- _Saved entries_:

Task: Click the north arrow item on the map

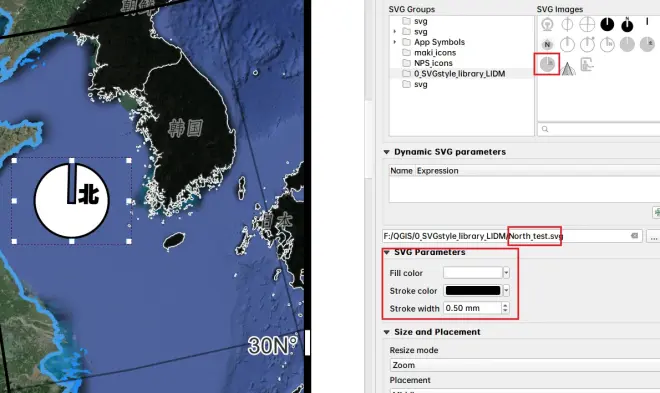Action: tap(72, 201)
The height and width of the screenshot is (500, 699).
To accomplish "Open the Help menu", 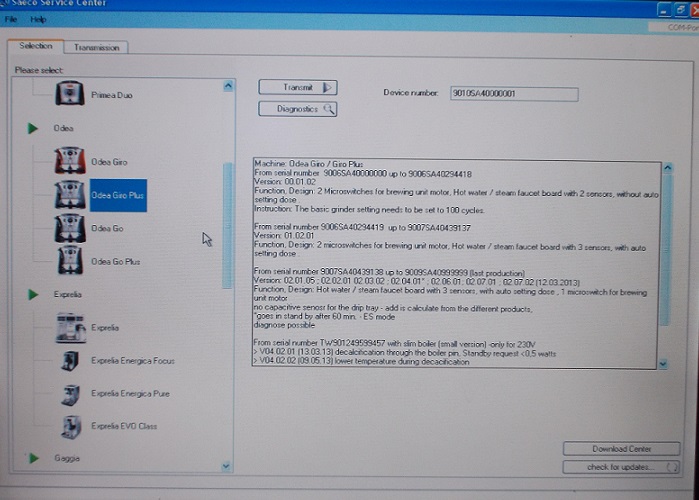I will coord(38,19).
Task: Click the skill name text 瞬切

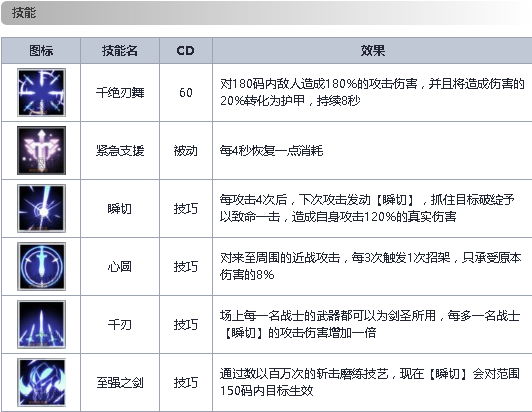Action: click(x=120, y=209)
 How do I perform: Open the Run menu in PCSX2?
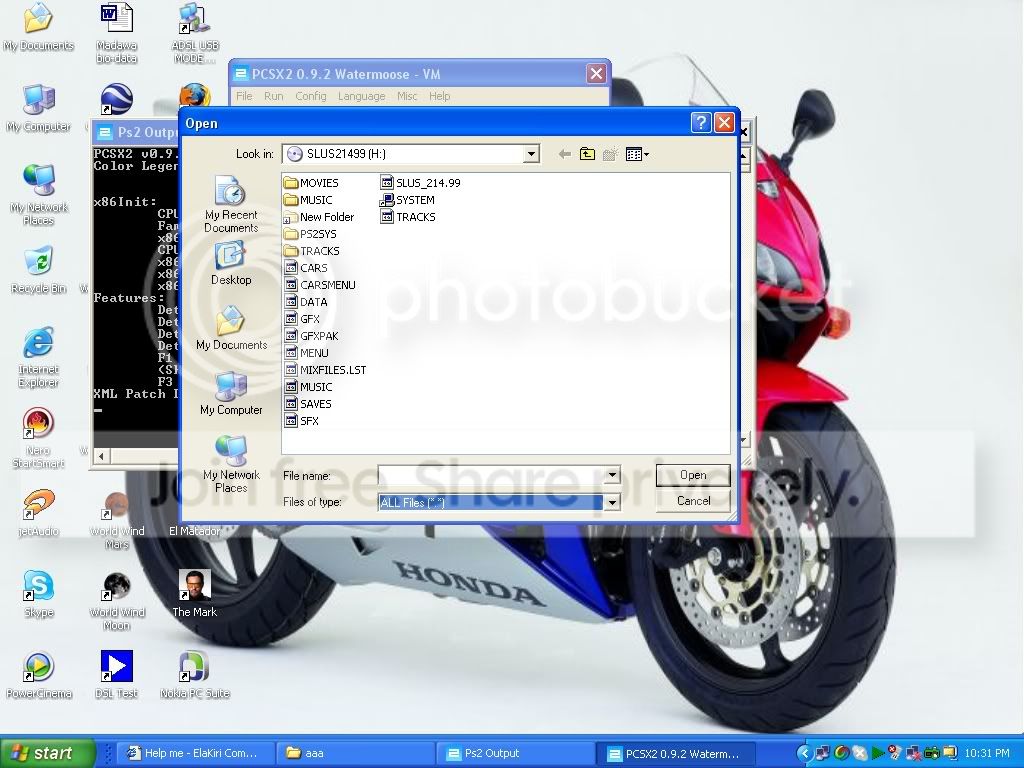[x=273, y=96]
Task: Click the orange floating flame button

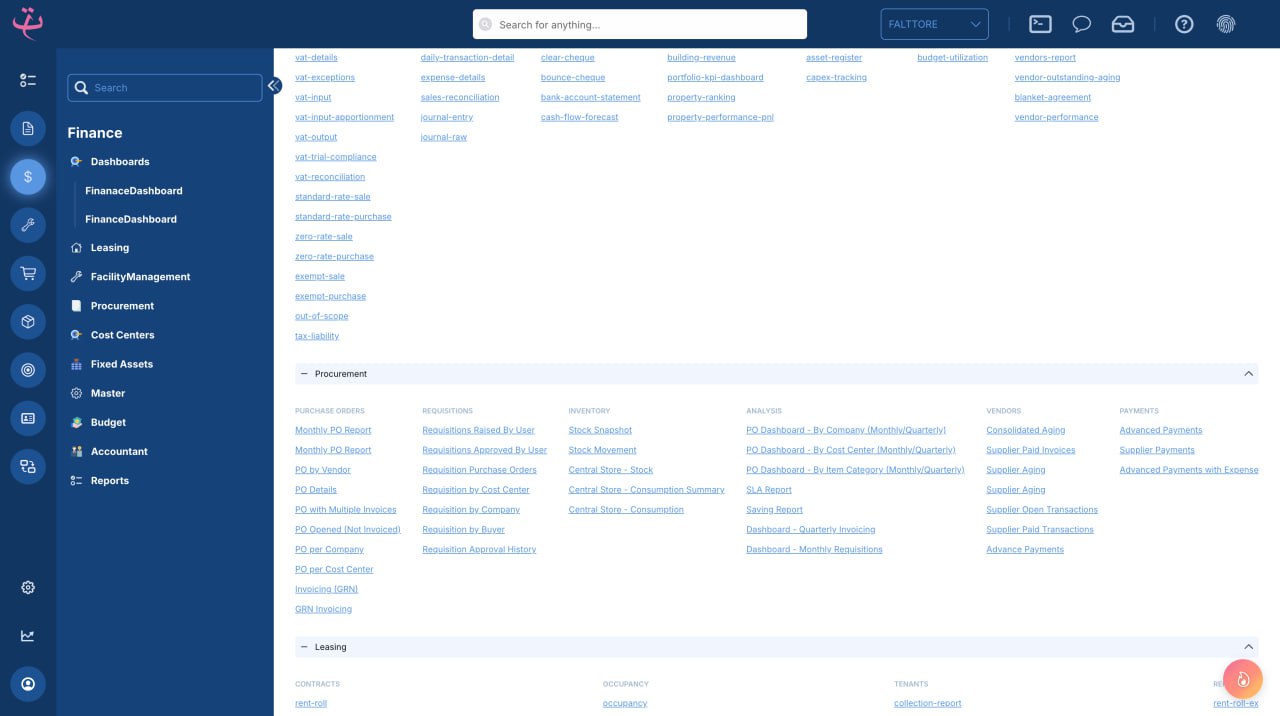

- _INSTRUCTIONS FOR THE TASK_: From the line holding "How do I perform: Open" down to the final line of the entries above, print every line exactly. Pictures do not go in.

- _OUTPUT OF THE EXERCISE_:
 How do I perform: Open the Run menu in PCSX2?
[x=273, y=96]
Task: Click the orange floating flame button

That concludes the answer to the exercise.